Grenzgänger zwischen Poesie und Pastoral wie er sind höchst selten. Höchst selten auch die Verbindung von Israelleidenschaft und Sprachsensibilität. Deren Quelle ist nicht Mode oder Manier, deren tiefste Quelle ist Gottesleidenschaft.“
Weil dies so ist, liegt da nicht einfach ein Gedichtband vor mir, sondern eine Kostbarkeit: ein höchst verdichtetes Leben der Israelvergegenwärtigung; immer wieder das Urwort der Bibel ins heutige Wort übersetzend; ein Reichtum anBeobachtungen, Assoziationen, Erinnerungen und scharfsinnigen Schlüsse; in kürzeste Sprache gefasste Rechenschaft von der Last ein Deutscher Jahrgang 1942 zu sein, der überlebt hat; oft nur ein pointierter Satz, doch ein Genuss, der einem laut gelesen bisweilen im Hals stecken zu bleiben droht, z. B. in
„Heimatlieder“: „… / Im schönsten Wiesengrunde / Birkenau“. Der Dichter erzählt in seiner Einführung, wie 1949 der Vater nach Hause kommt. In Zwangers Kindheit ist „Gewalt in Schule und Elternhaus über ein Jahrzehnt lang normal“. Ist mit dem nicht näher bezeichneten „er“ der Vater gemeint, wenn der Sohn beim Betrachten von Fotos der „Vernichtungsarchive“ die Gesichter der Abgebildeten mit dem Finger absucht: „er könnte / dabei / gewesen sein“? In der deutschen Literatur sucht er nach Geistesverwandten, findet sie in Goes, Buber, Lasker-Schüler, Sachs, Celan, während andere ihm fremd bleiben: „B. B. // Lakonisch / gingst du / mit Laotse // mit den Juden / nicht“. Er erzählt von der Last eines Theologiestudiums in den 1960er Jahren, von seinen Lehrern „vielfach und
blindlings an wissenschaftliche Autoritäten gewiesen, die im Dritten Reich glühende Antisemiten waren“. Den Studenten vermittelt wird ein arisierter „Jesus von Nazareth // … / von deinen / Geschwistern / abgeschnitten“. Er entdeckt dennoch das Judentum und taucht bei einem Kontaktstudiensemester in Jerusalem tief in jüdisches Leben und Denken ein, wobei ihm Schalom Ben-Chorin zum wichtigen Lehrer wird. Er bereist das Land Israel, beklagt dessen Zerrissenheit, setzt sich mit der Geschichte und Gegenwart der Orte auseinander, die er besucht, und setzt seinen Glauben hinzu.

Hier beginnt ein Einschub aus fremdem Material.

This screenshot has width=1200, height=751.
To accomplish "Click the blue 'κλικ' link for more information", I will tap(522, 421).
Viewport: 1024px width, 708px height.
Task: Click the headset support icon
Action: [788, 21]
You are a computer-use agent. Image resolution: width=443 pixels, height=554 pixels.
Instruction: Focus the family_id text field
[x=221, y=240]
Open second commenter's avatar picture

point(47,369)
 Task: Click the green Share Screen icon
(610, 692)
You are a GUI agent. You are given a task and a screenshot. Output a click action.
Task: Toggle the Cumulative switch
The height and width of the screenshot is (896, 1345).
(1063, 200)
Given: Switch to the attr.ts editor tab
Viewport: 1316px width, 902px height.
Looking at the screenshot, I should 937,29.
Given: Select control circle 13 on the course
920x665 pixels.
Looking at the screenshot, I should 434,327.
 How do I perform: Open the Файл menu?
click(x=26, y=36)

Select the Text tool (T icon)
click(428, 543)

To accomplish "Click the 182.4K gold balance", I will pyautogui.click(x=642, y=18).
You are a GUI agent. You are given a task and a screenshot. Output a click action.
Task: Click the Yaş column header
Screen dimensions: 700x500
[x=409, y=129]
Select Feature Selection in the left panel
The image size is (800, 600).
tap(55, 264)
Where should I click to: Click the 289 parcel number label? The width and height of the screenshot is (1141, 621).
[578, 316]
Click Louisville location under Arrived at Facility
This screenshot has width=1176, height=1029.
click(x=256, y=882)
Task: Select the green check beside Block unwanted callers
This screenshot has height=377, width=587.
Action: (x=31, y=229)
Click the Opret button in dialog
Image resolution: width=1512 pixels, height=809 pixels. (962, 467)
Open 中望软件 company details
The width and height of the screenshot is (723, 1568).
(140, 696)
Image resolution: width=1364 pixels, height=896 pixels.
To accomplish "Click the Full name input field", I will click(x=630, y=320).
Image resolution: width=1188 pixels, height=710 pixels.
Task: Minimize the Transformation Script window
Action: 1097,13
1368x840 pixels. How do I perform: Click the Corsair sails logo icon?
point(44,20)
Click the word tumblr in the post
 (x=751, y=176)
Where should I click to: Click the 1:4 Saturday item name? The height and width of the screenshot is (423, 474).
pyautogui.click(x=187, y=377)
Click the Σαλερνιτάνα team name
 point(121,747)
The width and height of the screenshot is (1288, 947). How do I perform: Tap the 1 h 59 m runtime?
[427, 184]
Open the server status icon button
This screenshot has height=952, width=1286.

Im Gedicht „Olam“ (Welt) sieht er, der Christ, in Jerusalem „ha olam ha ba“, die kommende Welt, gegenwärtig: „Zwischen Anfang und Ende / das Fenster der Auferstehung // Blick aufs irdische
Jerusalem / und die Welt / die kommt“. Helmut Zwangers Tübinger Israeltrilogie schlägt die notwendige Brücke von der intellektuellen zur emotionalen Ebene des Verhältnisses von Christen und Juden. Sie verdichtet die Themen des Dialogs in den vergangenen fünf Jahrzehnten zu sprachlich ausgefeilten Gedanken. Darum verlockt sie dazu zu blättern, sich festzulesen, Texte zu ergründen, Gelesenes zu meditieren, eigene Erinnerungen zu vergegenwärtigen, Theologie neu zu
überdenken, besuchte Orte in Israel oder auch Andalusien mit seinem Blick und seinen Gedanken zu sehen, an seiner Israelleidenschaft und seiner Gabe zu formulieren sich zu erfreuen, zu erfrischen, zu ermutigen, zu erbauen, wie am Gedicht „Reformation“: „Noch einmal / den Anfang / wagen // in heutiger / Zeit“.
Die „Tübinger Israeltrilogie“ ist Helmut Zwangers Dank an den christlich-jüdischen Dialog, ein wunderschönes Geschenk an alle, die in diesem Dialog und für ihn leben und arbeiten.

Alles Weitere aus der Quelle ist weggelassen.